Please copy, exactly as they appear below, the lines from the one containing "Toggle the bottom panel visibility" through the one containing "Given: Click the Kitchen".

* * * *

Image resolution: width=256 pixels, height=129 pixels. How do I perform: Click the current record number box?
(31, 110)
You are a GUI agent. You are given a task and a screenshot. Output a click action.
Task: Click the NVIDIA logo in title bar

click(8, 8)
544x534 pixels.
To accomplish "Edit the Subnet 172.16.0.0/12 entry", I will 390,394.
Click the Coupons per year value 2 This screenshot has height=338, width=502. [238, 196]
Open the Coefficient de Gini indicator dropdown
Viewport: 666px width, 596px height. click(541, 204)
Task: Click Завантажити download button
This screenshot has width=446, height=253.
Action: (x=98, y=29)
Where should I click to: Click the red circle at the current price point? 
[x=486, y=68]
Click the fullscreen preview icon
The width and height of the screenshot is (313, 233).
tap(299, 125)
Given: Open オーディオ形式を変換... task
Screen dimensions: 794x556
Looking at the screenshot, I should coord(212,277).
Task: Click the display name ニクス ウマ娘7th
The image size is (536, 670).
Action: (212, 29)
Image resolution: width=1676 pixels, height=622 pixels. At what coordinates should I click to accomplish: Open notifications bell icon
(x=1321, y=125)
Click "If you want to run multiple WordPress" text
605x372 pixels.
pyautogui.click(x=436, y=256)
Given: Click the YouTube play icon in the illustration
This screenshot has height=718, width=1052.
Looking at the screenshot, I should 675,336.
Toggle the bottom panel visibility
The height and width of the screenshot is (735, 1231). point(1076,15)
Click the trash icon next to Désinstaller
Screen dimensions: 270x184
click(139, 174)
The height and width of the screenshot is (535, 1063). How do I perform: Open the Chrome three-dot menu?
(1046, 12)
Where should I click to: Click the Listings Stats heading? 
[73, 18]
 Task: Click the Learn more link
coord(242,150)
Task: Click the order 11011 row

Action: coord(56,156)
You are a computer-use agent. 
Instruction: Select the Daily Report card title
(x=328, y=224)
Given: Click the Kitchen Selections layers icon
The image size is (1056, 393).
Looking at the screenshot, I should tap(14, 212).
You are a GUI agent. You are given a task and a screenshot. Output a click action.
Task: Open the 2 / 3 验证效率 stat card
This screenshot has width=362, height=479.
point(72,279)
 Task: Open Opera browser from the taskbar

* * * *

> [Written response]
Toggle the bottom panel visibility
The height and width of the screenshot is (735, 1231). point(1076,15)
Click the trash icon next to Désinstaller
Screen dimensions: 270x184
click(139, 174)
The height and width of the screenshot is (535, 1063). How do I perform: Open the Chrome three-dot menu?
(1046, 12)
Where should I click to: Click the Listings Stats heading? 
[73, 18]
 Task: Click the Learn more link
coord(242,150)
Task: Click the order 11011 row

Action: coord(56,156)
You are a computer-use agent. 
Instruction: Select the Daily Report card title
(x=328, y=224)
Given: Click the Kitchen Selections layers icon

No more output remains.